_Prompt_
Reproduce word for word the lines between those holding "Image resolution: width=734" and "Given: Click the refresh", inclusive, and nothing else from the data below.

BEGIN Data extract

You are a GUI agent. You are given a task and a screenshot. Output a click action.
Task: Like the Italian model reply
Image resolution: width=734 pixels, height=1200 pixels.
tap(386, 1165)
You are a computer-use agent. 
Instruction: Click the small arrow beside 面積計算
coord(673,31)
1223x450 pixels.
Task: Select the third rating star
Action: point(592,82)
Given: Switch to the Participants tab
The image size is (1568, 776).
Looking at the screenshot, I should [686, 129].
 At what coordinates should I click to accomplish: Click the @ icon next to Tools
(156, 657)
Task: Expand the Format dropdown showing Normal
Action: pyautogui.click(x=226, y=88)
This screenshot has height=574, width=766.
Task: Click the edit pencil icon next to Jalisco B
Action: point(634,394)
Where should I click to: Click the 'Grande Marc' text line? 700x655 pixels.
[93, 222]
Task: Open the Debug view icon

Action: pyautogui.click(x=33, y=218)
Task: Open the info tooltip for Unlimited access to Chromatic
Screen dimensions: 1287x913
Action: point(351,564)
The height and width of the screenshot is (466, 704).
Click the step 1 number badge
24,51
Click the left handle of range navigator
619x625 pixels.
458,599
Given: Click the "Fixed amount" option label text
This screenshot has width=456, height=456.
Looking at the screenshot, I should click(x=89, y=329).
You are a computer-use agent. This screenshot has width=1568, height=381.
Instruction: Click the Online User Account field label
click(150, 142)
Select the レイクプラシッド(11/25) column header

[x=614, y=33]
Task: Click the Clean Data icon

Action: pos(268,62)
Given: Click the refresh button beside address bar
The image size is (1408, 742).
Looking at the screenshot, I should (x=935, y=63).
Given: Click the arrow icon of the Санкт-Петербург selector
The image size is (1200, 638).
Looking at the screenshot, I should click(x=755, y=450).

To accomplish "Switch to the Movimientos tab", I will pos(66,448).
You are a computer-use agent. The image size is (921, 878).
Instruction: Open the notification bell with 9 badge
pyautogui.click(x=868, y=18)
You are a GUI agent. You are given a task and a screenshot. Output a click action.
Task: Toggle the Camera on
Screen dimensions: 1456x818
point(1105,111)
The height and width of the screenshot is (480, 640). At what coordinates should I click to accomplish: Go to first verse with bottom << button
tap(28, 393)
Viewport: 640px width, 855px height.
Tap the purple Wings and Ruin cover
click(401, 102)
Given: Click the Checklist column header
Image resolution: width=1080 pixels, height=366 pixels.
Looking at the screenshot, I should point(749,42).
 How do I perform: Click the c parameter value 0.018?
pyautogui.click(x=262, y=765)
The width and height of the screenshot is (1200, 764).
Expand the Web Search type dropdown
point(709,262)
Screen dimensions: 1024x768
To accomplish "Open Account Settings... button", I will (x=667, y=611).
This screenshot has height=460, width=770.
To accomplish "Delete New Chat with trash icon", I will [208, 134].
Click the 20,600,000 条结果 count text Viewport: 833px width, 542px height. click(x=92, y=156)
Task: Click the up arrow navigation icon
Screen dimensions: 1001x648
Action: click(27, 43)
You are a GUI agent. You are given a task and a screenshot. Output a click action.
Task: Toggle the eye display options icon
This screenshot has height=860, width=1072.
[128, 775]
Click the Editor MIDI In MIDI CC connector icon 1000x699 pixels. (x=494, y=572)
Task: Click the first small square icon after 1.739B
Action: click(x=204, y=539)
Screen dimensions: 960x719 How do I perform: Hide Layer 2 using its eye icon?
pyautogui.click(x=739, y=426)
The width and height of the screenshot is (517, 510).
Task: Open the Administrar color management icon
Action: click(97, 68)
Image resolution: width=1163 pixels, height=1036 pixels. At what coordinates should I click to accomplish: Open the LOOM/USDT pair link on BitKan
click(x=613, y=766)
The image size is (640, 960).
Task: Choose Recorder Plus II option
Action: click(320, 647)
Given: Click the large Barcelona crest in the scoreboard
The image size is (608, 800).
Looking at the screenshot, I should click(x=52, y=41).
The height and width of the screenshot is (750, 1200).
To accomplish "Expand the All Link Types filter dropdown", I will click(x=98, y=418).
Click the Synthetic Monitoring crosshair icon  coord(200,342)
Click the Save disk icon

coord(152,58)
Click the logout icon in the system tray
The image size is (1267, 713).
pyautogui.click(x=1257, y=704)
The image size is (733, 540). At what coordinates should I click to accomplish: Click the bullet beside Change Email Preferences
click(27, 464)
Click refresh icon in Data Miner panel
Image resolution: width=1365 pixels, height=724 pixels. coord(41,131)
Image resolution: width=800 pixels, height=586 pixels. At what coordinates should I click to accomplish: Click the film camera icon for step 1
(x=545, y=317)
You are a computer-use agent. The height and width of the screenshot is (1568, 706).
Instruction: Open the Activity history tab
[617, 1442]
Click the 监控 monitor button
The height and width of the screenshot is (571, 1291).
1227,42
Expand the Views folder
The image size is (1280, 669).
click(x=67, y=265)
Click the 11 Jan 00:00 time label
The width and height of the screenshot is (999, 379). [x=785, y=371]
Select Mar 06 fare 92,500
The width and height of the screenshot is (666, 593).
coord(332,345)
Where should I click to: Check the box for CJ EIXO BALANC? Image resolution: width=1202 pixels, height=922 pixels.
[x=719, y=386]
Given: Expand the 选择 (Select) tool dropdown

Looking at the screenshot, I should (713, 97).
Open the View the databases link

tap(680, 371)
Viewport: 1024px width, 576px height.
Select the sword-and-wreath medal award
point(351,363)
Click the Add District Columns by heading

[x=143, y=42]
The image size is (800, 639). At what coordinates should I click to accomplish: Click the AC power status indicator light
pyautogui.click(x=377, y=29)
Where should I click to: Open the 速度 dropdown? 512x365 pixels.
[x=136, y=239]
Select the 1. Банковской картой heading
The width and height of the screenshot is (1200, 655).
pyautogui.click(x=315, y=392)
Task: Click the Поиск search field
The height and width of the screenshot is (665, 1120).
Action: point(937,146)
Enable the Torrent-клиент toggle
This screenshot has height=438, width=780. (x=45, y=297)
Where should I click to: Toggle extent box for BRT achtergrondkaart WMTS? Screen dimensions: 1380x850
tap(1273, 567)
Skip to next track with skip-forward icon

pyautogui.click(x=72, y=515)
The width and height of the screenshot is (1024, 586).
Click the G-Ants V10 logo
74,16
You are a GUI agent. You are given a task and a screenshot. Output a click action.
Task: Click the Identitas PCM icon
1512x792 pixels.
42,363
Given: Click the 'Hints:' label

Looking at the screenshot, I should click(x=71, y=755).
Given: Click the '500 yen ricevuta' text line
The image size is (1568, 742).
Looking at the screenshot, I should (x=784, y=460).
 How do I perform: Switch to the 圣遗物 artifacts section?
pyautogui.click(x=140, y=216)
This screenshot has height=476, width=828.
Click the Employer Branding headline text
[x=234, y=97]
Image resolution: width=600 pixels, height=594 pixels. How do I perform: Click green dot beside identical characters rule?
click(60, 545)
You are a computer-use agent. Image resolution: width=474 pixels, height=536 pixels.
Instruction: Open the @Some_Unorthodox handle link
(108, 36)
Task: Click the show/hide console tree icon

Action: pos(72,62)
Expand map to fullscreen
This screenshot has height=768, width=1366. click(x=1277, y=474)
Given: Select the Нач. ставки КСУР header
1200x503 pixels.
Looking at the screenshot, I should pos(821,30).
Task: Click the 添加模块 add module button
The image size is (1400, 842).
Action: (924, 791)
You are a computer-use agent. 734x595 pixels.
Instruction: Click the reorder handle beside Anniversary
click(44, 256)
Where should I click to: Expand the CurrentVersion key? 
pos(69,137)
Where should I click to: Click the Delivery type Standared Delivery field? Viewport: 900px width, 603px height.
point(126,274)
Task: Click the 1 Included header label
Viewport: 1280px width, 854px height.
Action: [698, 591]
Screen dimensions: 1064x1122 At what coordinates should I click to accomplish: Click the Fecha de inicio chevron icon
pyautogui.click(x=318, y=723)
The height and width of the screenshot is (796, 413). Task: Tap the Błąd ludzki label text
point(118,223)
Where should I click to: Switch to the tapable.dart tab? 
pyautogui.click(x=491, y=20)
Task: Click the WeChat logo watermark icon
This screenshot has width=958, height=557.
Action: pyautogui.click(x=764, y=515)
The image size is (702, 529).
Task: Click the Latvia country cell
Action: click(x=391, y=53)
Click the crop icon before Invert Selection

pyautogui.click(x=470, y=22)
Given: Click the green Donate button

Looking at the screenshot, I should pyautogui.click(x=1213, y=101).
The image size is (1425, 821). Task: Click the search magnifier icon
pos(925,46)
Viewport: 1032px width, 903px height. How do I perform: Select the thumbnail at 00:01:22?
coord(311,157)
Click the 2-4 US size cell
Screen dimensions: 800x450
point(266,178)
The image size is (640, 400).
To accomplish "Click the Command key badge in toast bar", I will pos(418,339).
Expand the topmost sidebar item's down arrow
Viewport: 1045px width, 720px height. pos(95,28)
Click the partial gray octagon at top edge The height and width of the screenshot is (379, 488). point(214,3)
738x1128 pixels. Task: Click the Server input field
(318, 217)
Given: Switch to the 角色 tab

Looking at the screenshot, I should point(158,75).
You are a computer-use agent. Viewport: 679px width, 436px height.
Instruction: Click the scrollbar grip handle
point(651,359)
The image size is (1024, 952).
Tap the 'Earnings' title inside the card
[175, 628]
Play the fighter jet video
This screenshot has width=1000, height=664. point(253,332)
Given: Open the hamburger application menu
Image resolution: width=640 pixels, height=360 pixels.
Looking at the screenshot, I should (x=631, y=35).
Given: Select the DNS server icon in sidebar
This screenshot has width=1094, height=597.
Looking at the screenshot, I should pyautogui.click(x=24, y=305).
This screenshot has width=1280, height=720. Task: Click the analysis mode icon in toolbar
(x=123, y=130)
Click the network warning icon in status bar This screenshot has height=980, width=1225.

END Data extract

_Written answer_
Image resolution: width=734 pixels, height=1200 pixels.
tap(386, 1165)
You are a computer-use agent. 
Instruction: Click the small arrow beside 面積計算
coord(673,31)
1223x450 pixels.
Task: Select the third rating star
Action: point(592,82)
Given: Switch to the Participants tab
The image size is (1568, 776).
Looking at the screenshot, I should [686, 129].
 At what coordinates should I click to accomplish: Click the @ icon next to Tools
(156, 657)
Task: Expand the Format dropdown showing Normal
Action: pyautogui.click(x=226, y=88)
This screenshot has height=574, width=766.
Task: Click the edit pencil icon next to Jalisco B
Action: point(634,394)
Where should I click to: Click the 'Grande Marc' text line? 700x655 pixels.
[93, 222]
Task: Open the Debug view icon

Action: pyautogui.click(x=33, y=218)
Task: Open the info tooltip for Unlimited access to Chromatic
Screen dimensions: 1287x913
Action: point(351,564)
The height and width of the screenshot is (466, 704).
Click the step 1 number badge
24,51
Click the left handle of range navigator
619x625 pixels.
458,599
Given: Click the "Fixed amount" option label text
This screenshot has width=456, height=456.
Looking at the screenshot, I should click(x=89, y=329).
You are a computer-use agent. This screenshot has width=1568, height=381.
Instruction: Click the Online User Account field label
click(150, 142)
Select the レイクプラシッド(11/25) column header

[x=614, y=33]
Task: Click the Clean Data icon

Action: pos(268,62)
Given: Click the refresh button beside address bar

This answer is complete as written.